Records about finding elements on screens

- - -

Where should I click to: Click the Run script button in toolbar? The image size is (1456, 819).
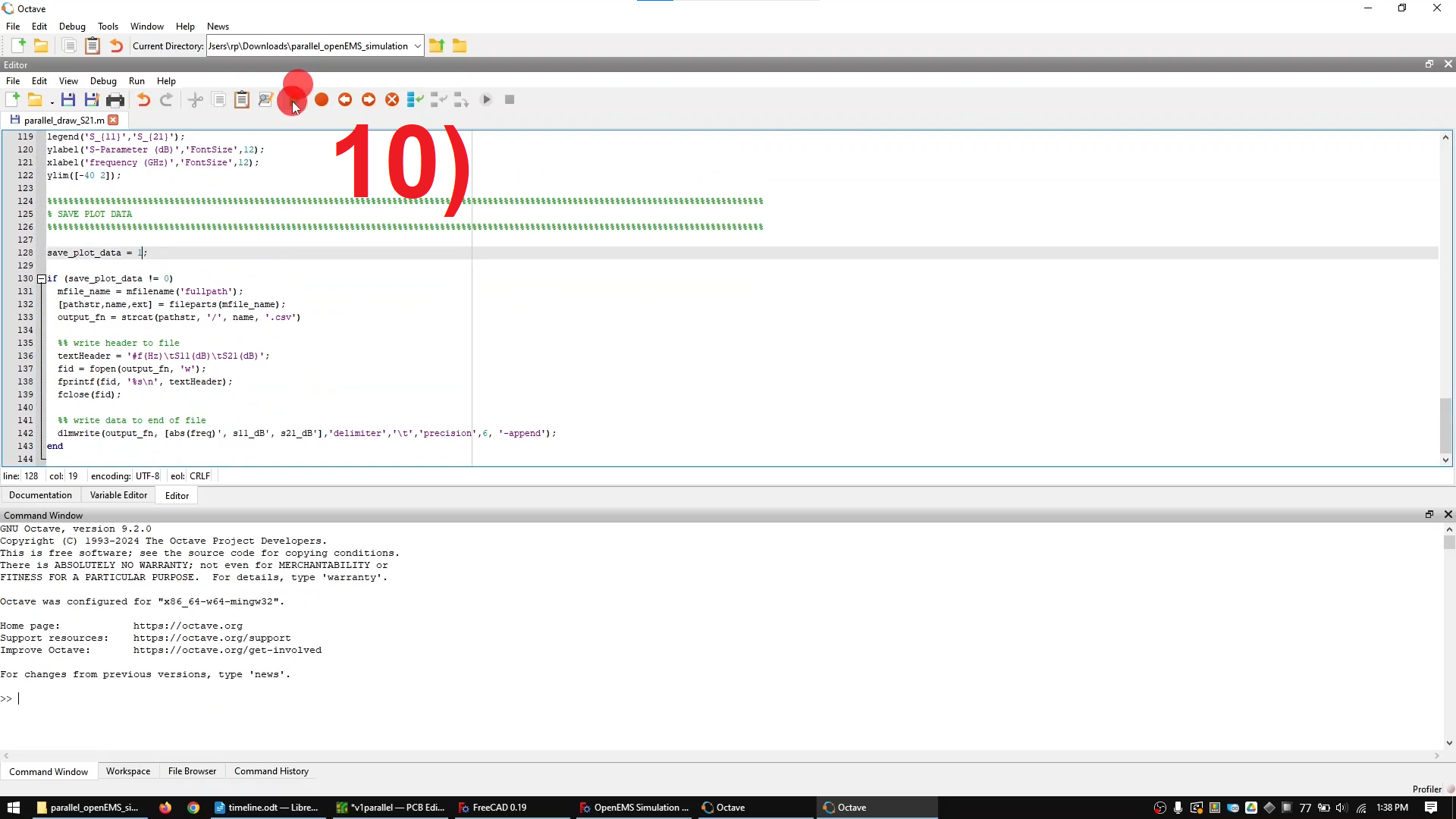487,99
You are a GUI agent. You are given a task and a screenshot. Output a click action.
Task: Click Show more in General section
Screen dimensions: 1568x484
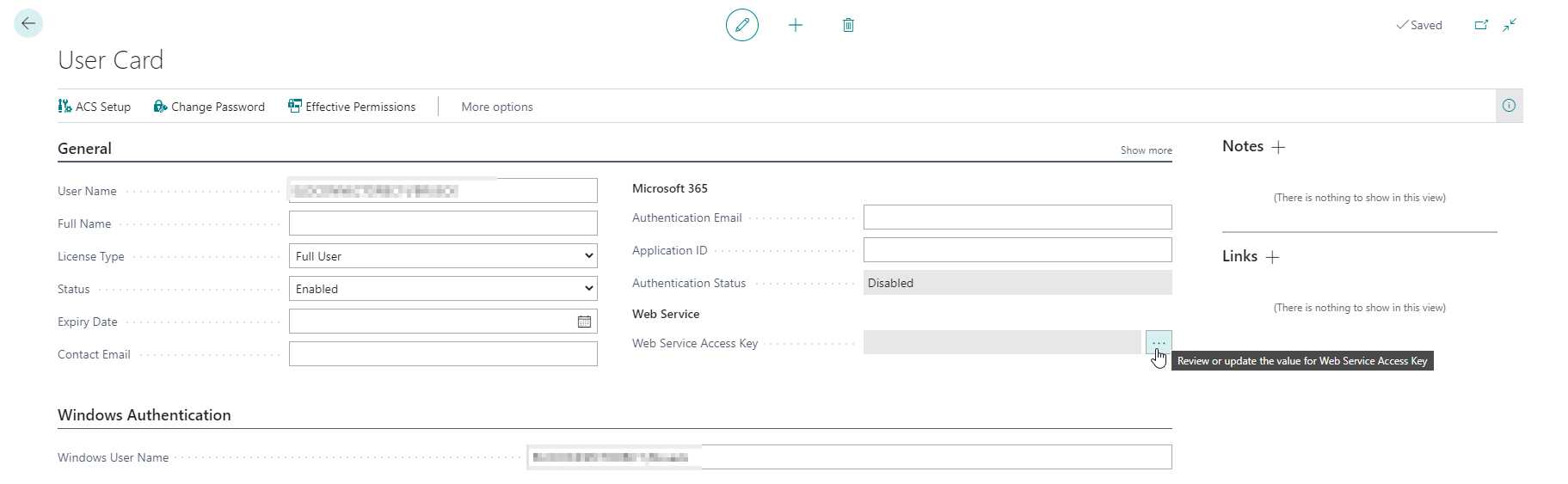point(1146,150)
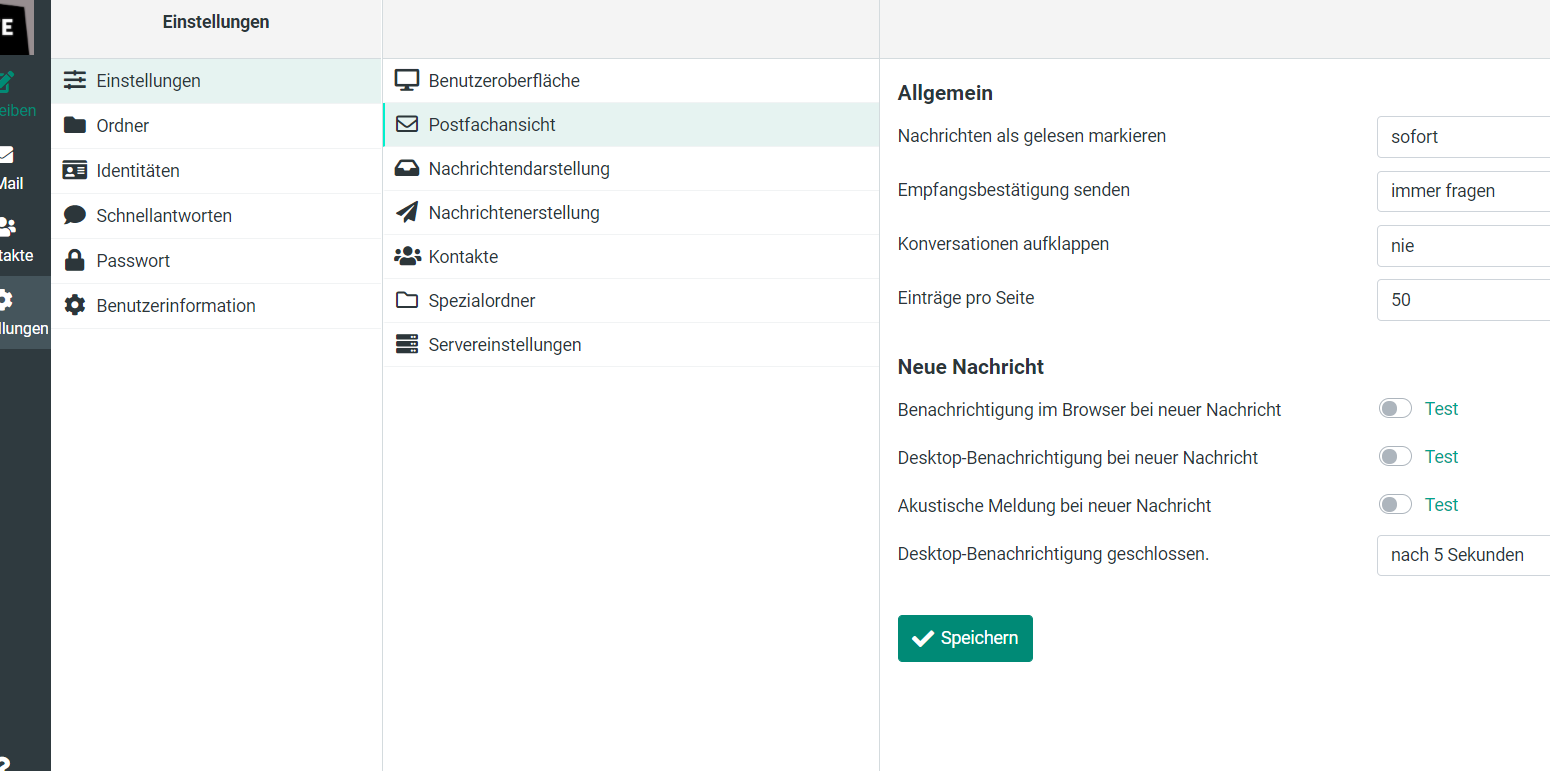Click the server icon for Servereinstellungen
The width and height of the screenshot is (1550, 771).
click(x=407, y=344)

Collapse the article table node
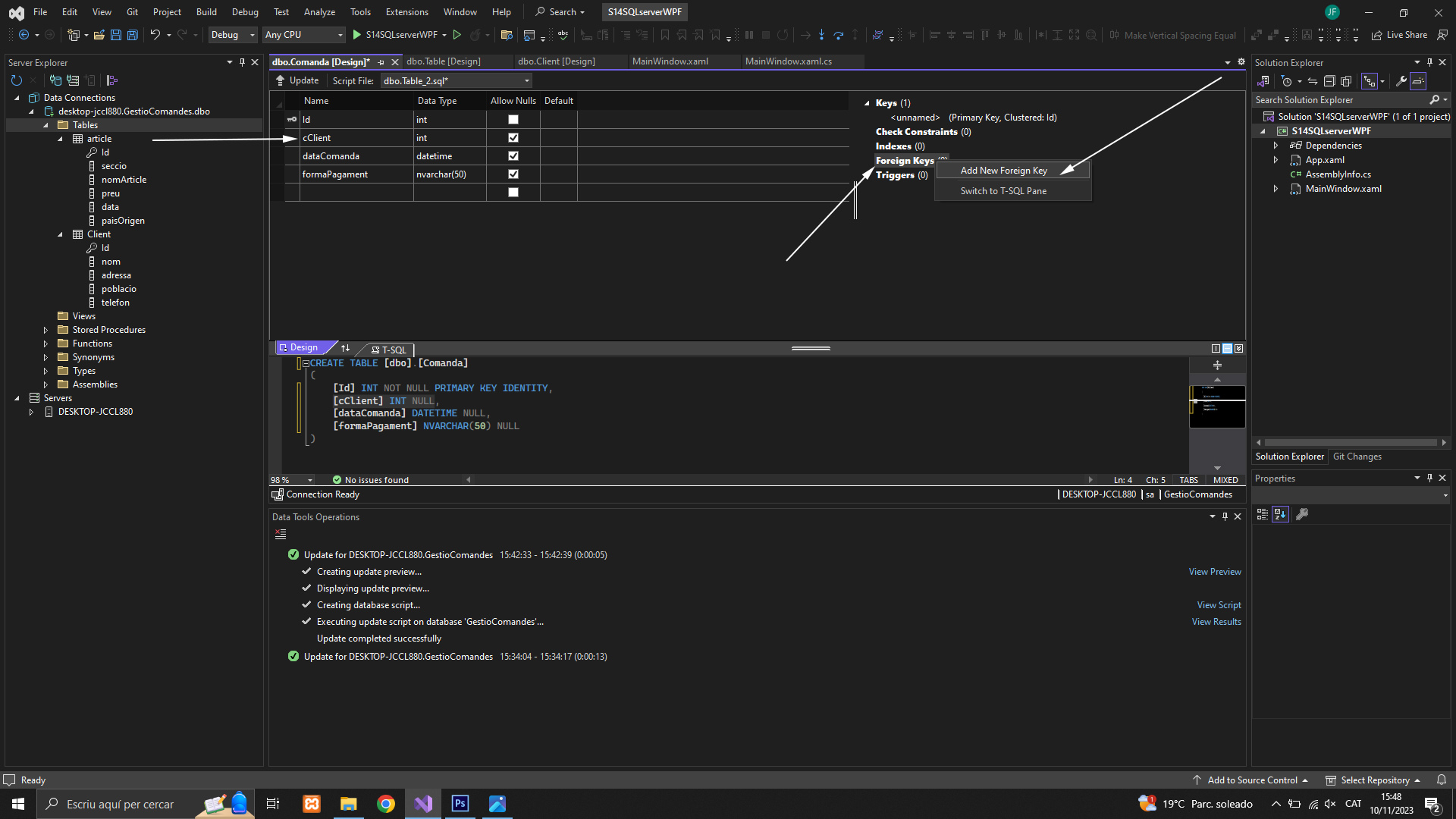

- - -

INSTRUCTION
Copy all of the lines above word for word, but leave out the pictures.

TASK ANSWER
Where should I click to: Click the Run script button in toolbar? The image size is (1456, 819).
487,99
You are a GUI agent. You are given a task and a screenshot. Output a click action.
Task: Click Show more in General section
Screen dimensions: 1568x484
point(1146,150)
Click the server icon for Servereinstellungen
The width and height of the screenshot is (1550, 771).
click(x=407, y=344)

Collapse the article table node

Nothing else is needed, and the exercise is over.